Brasil na guerra híbrida: nova forma do intervencionismo estadunidense

O intervencionismo estadunidense na América Latina não é novidade. Durante o século XX, os Estados Unidos induziram e financiaram os golpes militares na Argentina, Uruguai, Paraguai, Chile, Bolívia, Peru, Cuba, e, é claro, no Brasil, com o objetivo de garantir a satisfação de seus interesses econômicos às custas da exploração dos recursos desses países e da repressão de seus respectivos povos.

Por Bianca Borges* 

Bolsonaro Bolton

Foi essa dominação, apoiada em seu poderio militar, que garantiu aos Estados Unidos a posição de principal potência econômica mundial a partir da década de 1950. Agora, em decadência, o império do caos prescinde de tanques e canhões e dá continuidade à sua política intervencionista utilizando outras armas.

Por um breve período, nosso continente teve à frente uma geração de governantes que negaram se submeter à essa dominação, recusando a implementação da Área de Livre Comércio das Américas (Alca) e estabelecendo o BRICS e mecanismos de cooperação regional como a Aliança Bolivariana para as Américas (Alba), fortalecendo o eixo Sul-Sul, integrando as economias locais com a China e subvertendo a lógica econômica anteriormente vigente.

Esta forma de governar, que posicionou as economias locais como independentes, confrontava diretamente os interesses dos Estados Unidos, país para o qual é fundamental ter como aliado um território com reservas imensuráveis de petróleo e recursos naturais e um ator regional como é o Brasil na América no Sul. O país, porém, como resultado das políticas de governos populares que governaram por mais de uma década, ameaçava emergir como nação soberana.
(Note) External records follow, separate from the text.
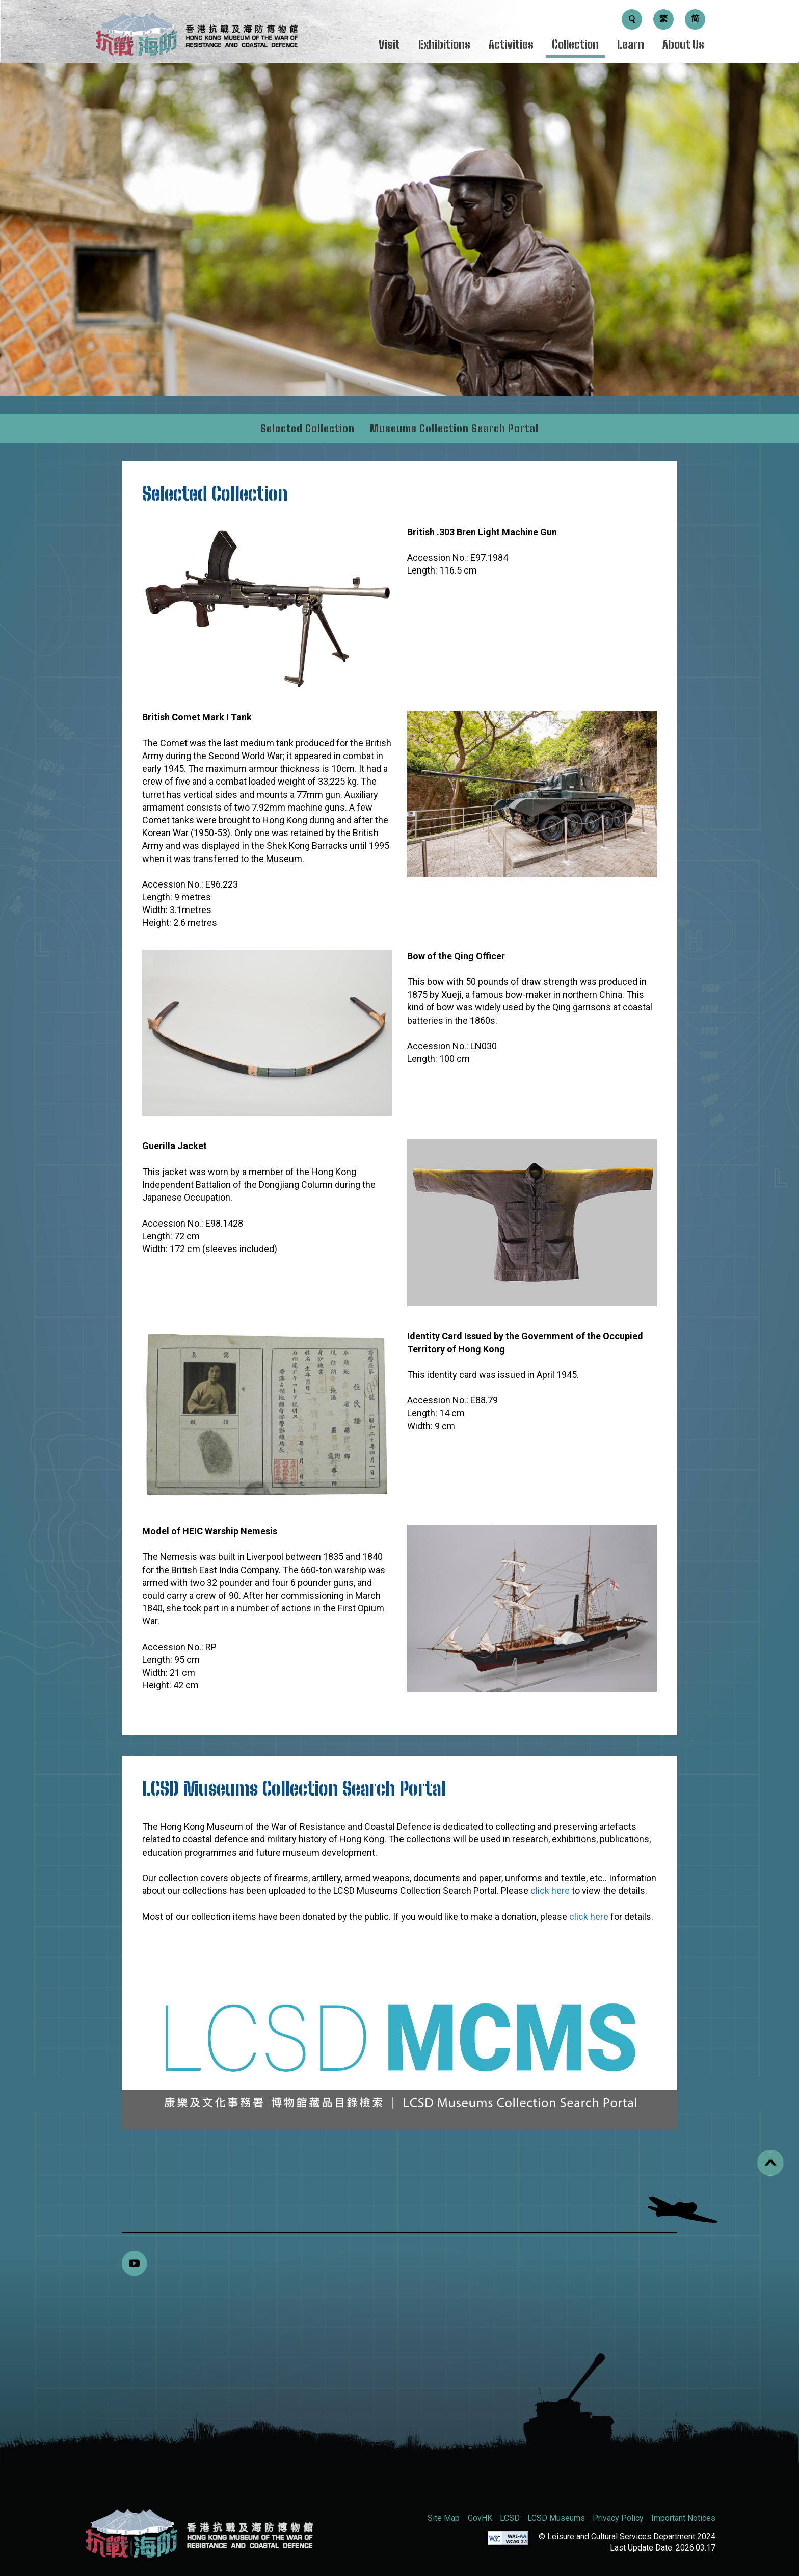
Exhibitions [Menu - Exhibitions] (444, 44)
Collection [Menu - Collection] (575, 44)
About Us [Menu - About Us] (683, 44)
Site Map (444, 2518)
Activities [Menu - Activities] (511, 44)
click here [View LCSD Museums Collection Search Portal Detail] (550, 1890)
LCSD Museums (556, 2518)
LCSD (510, 2518)
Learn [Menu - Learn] (630, 44)
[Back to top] (770, 2163)
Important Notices (683, 2518)
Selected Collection (307, 428)
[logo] (196, 36)
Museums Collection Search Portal (454, 428)
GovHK (480, 2518)
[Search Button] (632, 19)
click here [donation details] (589, 1916)
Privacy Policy (618, 2518)
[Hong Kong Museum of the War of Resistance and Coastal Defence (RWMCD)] (198, 2533)
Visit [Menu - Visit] (389, 44)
Diante deste risco, iniciou-se um novo ciclo de intervenção. Desta vez, não pela força dos militares, mas pela exploração das fragilidades políticas, econômicas e sociais do nosso país visando atender os interesses de um agente externo. A espionagem à Petrobras e à ex-presidenta Dilma Roussef foram o primeiro passo. A atuação do judiciário, em seguida, teve papel fundamental para a concretização desse projeto: por meio de suas infindáveis operações de investigação, desestabilizou a indústria nacional e o lawfare levou à prisão a maior liderança popular de nossa história. A junção com fatores midiáticos, parlamentares, políticos e empresariais induziu a um descontentamento generalizado da população e resultou em uma desestabilização profunda do país e resultou na eleição de Jair Bolsonaro.

A eleição presidencial, aliás, teve interferência comprovada de tecnologias desenvolvidas pelos serviços de inteligência norte-americanos, que possibilitaram a transmissão de fake news para os brasileiros em uma escala sem precedentes. O resultado foi a eleição de um capitão da reserva que, durante sua carreira de três décadas na política, manifestou reiteradamente seu alinhamento com os Estados Unidos, tornando-se a aposta dos grandes agentes desta intervenção como a figura disposta a, mais uma vez, submeter o Brasil a seus interesses.

As novas formas do velho intervencionismo impõem novos desafios ao nosso tempo. Embora tenhamos vivido e superado os regimes militares totalitários e anti-nacionais do século XX, esta nova estratégia geopolítica baseada em redes sociais e tecnologia da informação possibilita a realização de uma propaganda e controle da população imbuídos de grande alcance. A guerra híbrida, aparentemente, veio para ficar até que se complete um novo ciclo de dominação dos Estados Unidos ao redor do mundo como resposta ao seu declínio e à ascensão dos novos agentes que ameaçam sua hegemonia. A América Latina é, mais uma vez, alvo dos experimentos da potência e deve ser cautelosamente observada pelos países em desenvolvimento de todo o mundo, pois certamente ensinará a estes importantes lições.